→ Your goal
Print only the lines running from the line with "You are a computer-use agent. This" to the final line below, both included, exactly as written and without the pictures.

Stored items
·····

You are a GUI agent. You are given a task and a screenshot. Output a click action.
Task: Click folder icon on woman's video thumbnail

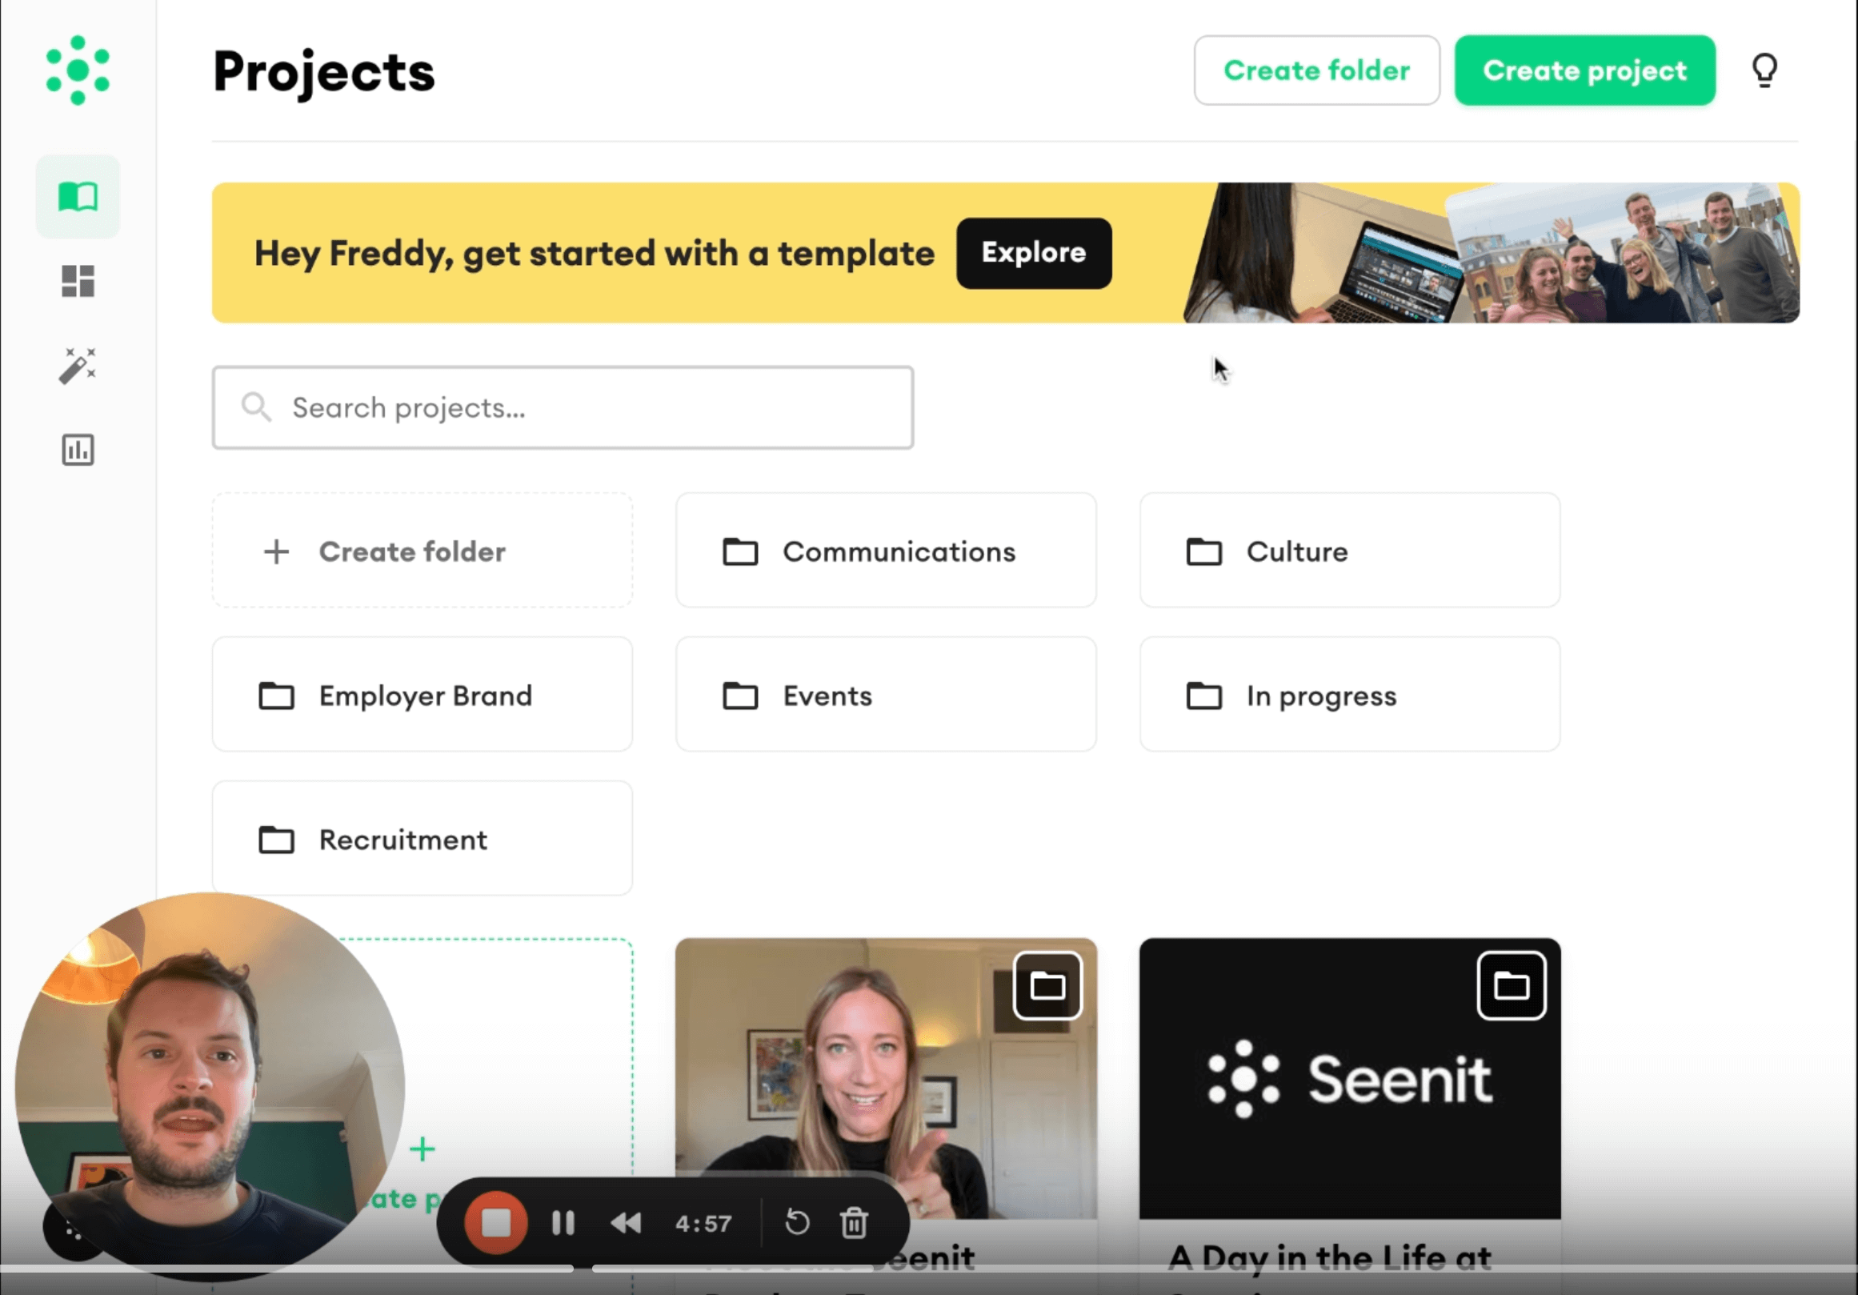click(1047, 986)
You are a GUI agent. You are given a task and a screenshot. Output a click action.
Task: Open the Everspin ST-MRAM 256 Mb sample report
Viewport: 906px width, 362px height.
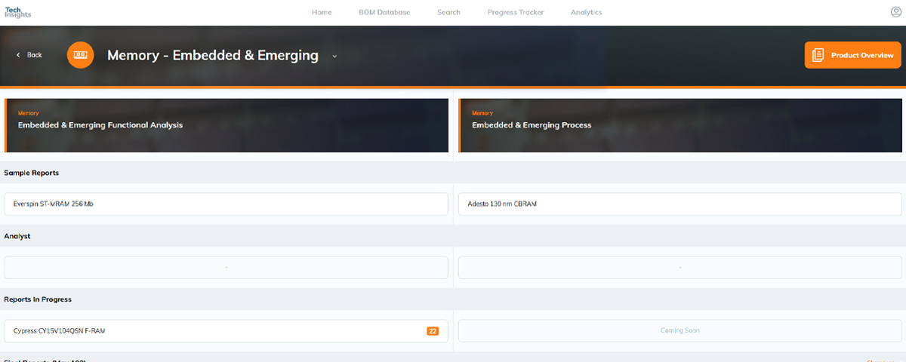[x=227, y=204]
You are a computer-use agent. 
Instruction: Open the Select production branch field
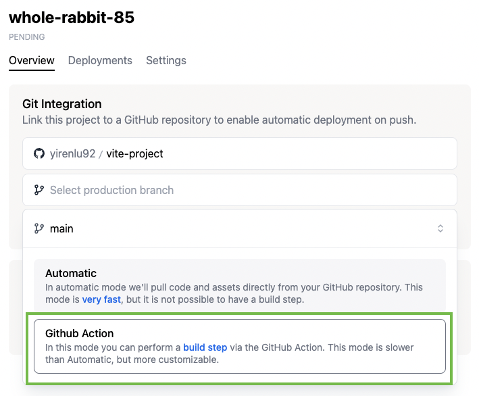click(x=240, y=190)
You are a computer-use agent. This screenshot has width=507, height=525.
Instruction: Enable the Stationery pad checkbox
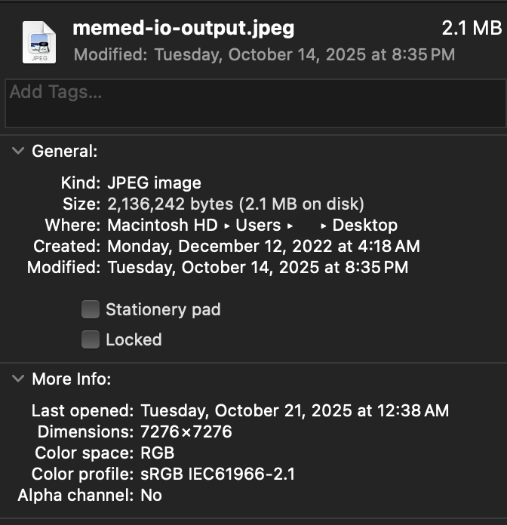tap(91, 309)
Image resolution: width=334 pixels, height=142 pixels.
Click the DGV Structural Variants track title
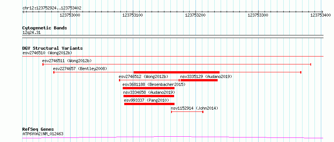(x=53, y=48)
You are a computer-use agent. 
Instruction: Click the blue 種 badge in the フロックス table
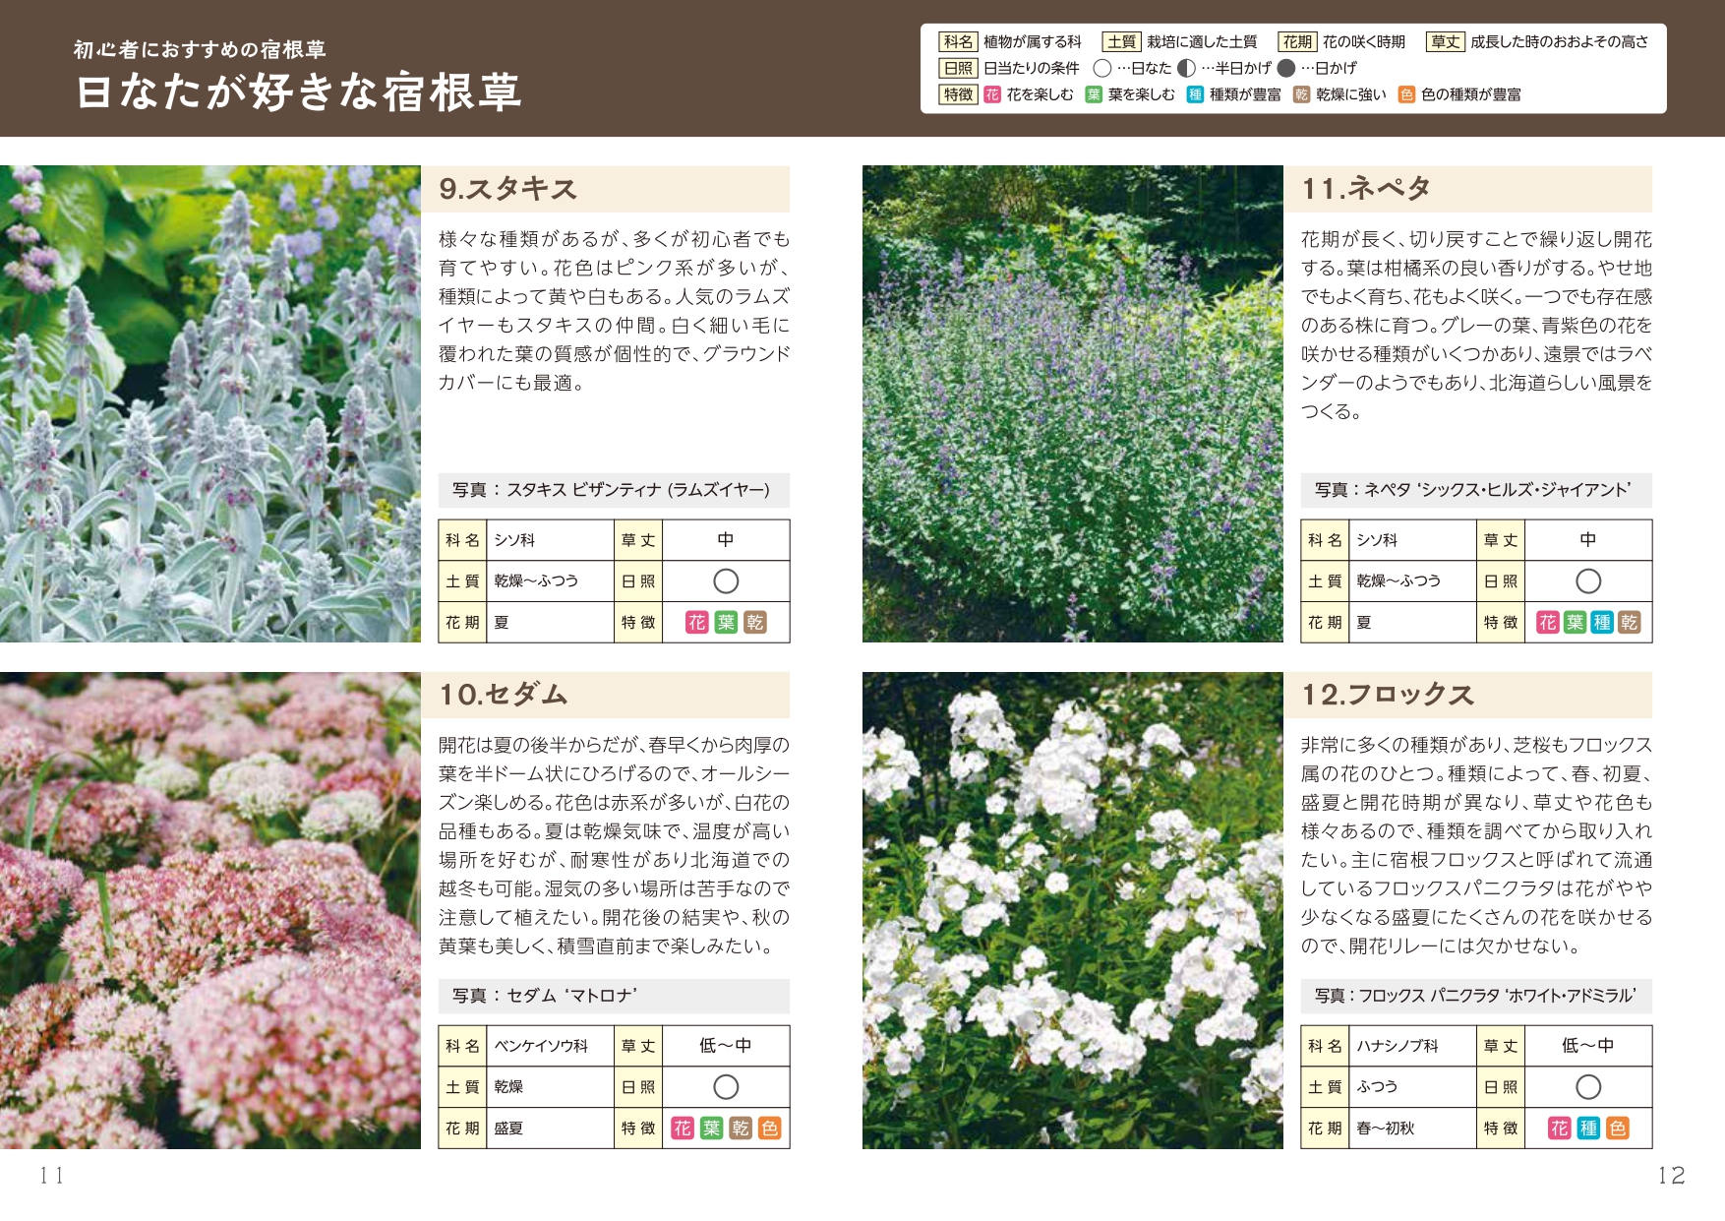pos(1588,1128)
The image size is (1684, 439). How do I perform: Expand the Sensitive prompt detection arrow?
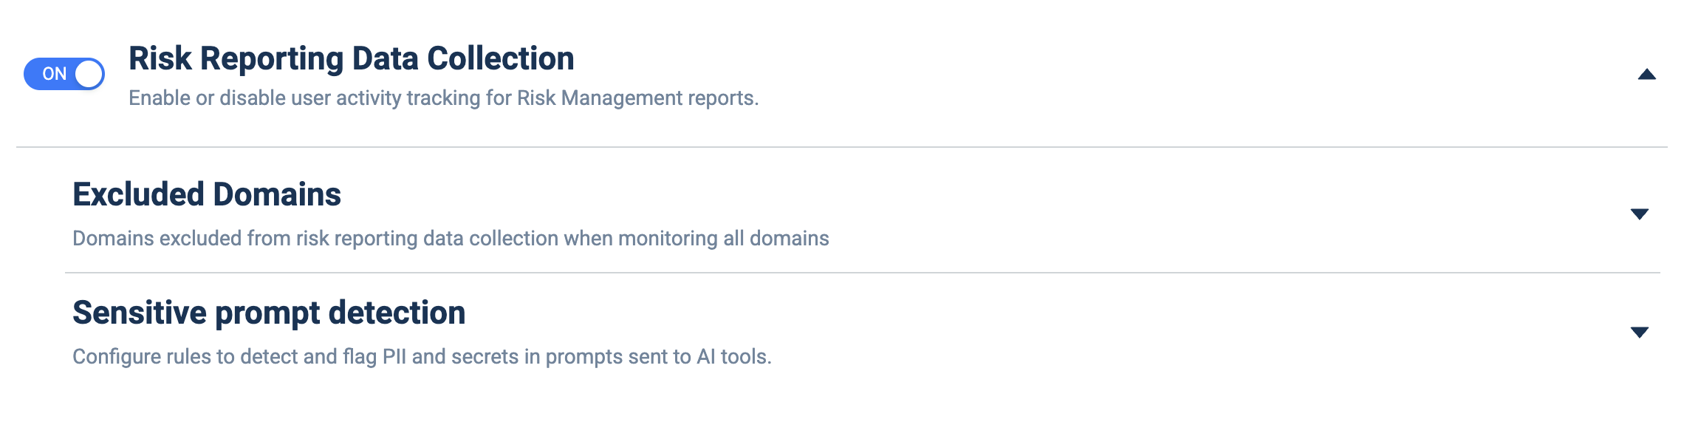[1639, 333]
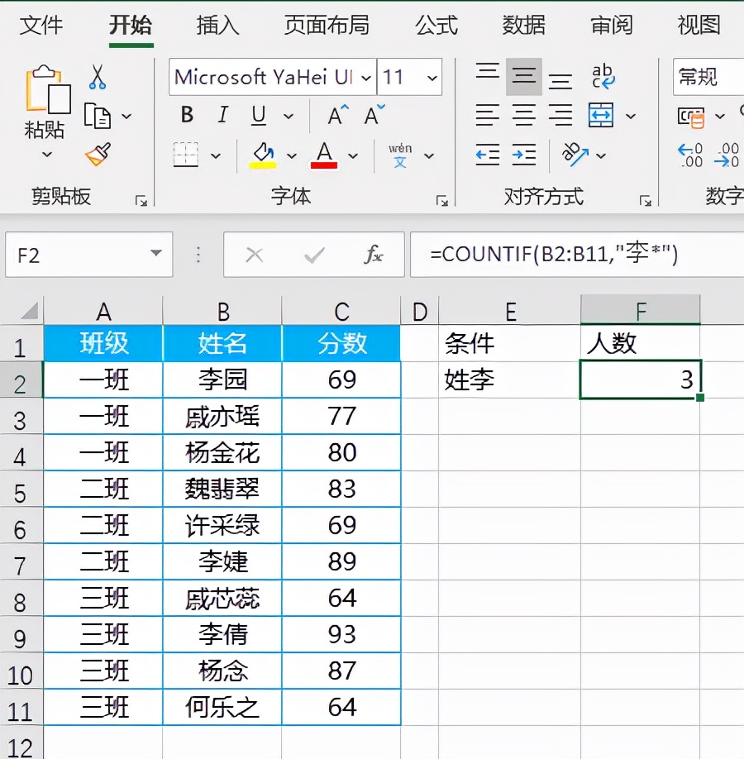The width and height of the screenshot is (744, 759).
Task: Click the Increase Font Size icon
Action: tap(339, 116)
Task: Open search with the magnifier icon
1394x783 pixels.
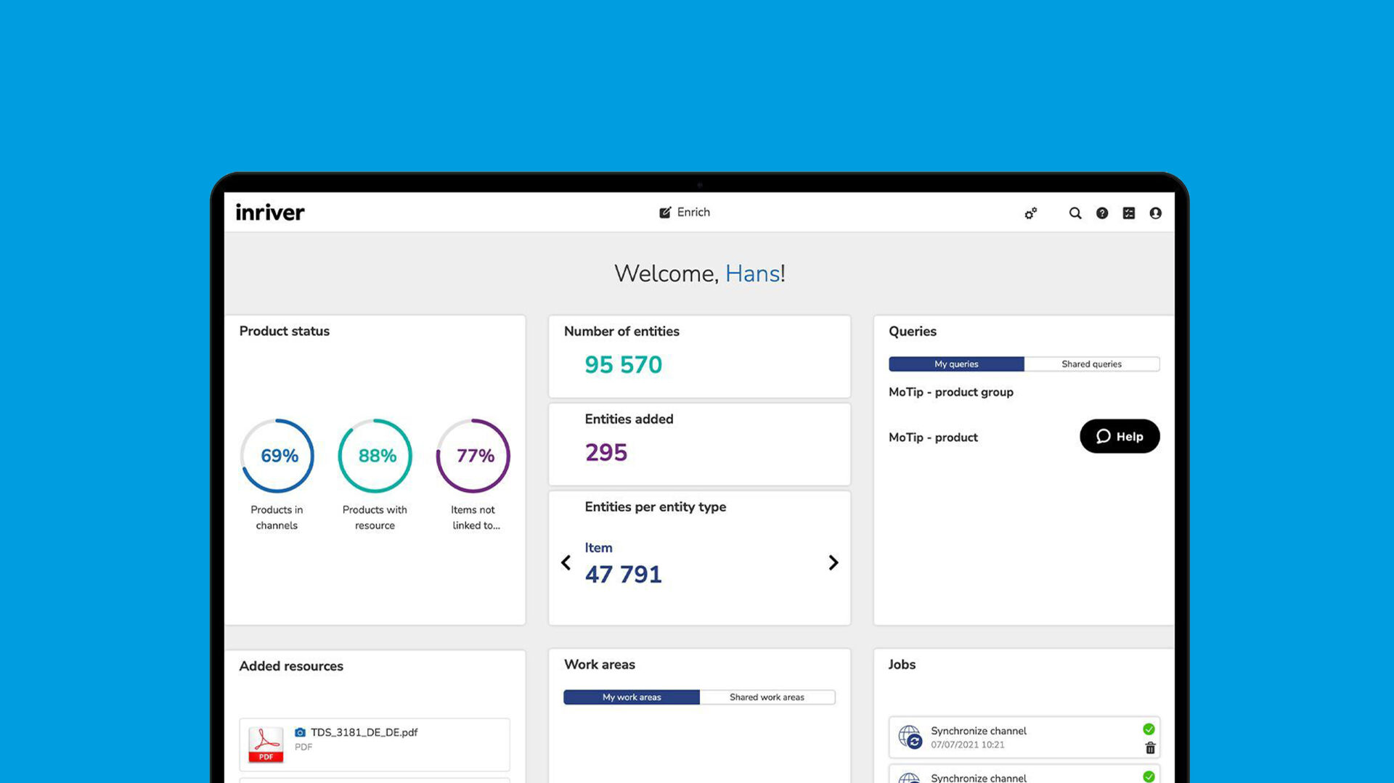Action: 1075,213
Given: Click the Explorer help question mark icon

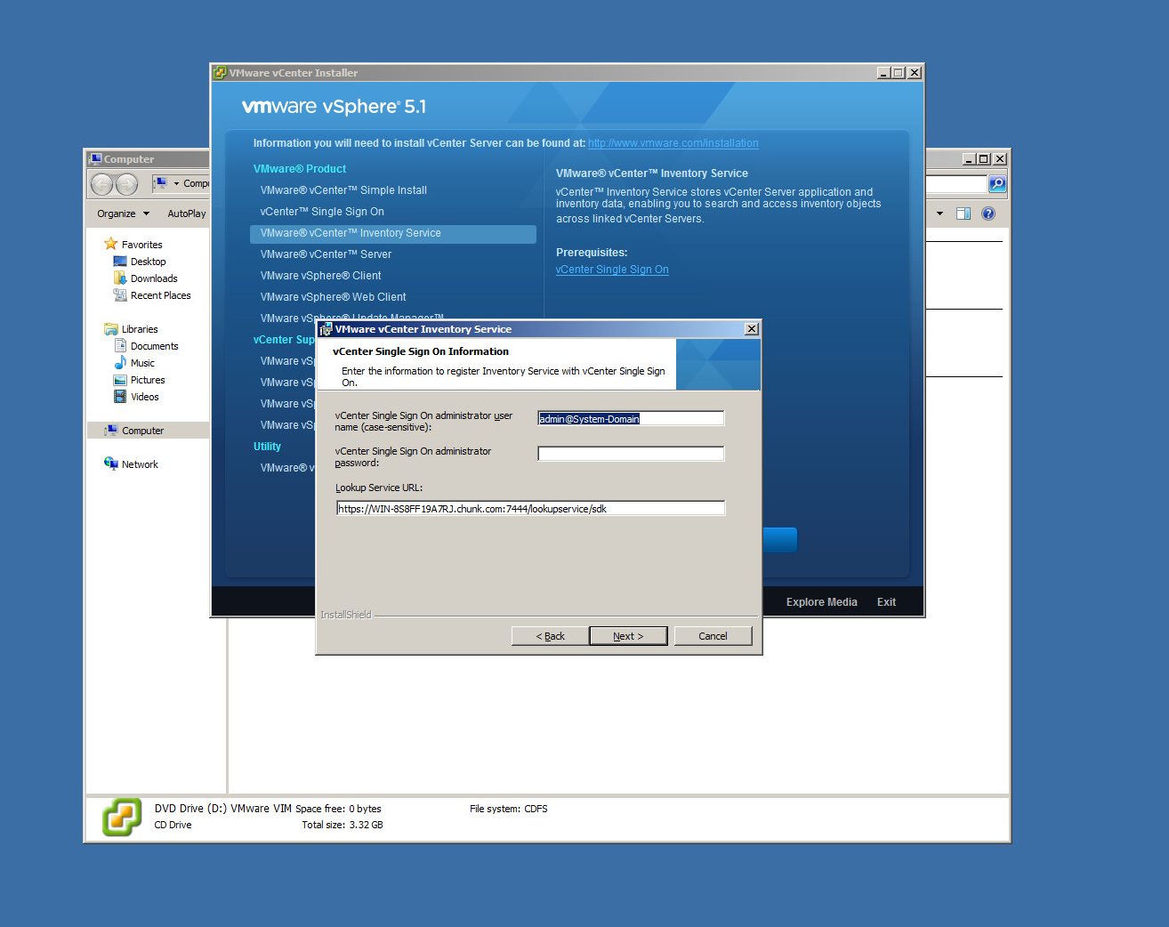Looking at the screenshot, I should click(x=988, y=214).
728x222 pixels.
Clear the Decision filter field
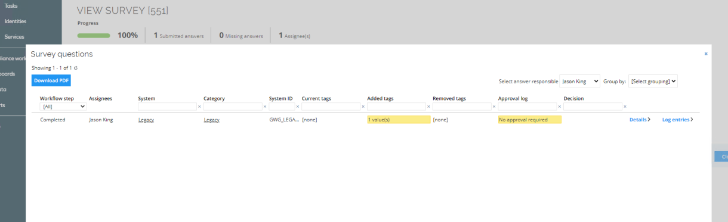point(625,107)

·····

→ Expected output
You are a computer-use agent. This screenshot has width=507, height=525.
Instruction: Enable the Stationery pad checkbox
tap(91, 309)
Image resolution: width=334 pixels, height=142 pixels.
Click the DGV Structural Variants track title
(x=53, y=48)
You are a computer-use agent. 
Instruction: Click the blue 種 badge in the フロックス table
pos(1588,1128)
The image size is (1684, 439). How do I perform: Expand the Sensitive prompt detection arrow?
[1639, 333]
The width and height of the screenshot is (744, 759).
Task: Click the Increase Font Size icon
Action: tap(339, 116)
Task: Open search with the magnifier icon
1394x783 pixels.
Action: 1075,213
Given: Click the Explorer help question mark icon

Looking at the screenshot, I should click(x=988, y=214).
728x222 pixels.
Clear the Decision filter field
point(625,107)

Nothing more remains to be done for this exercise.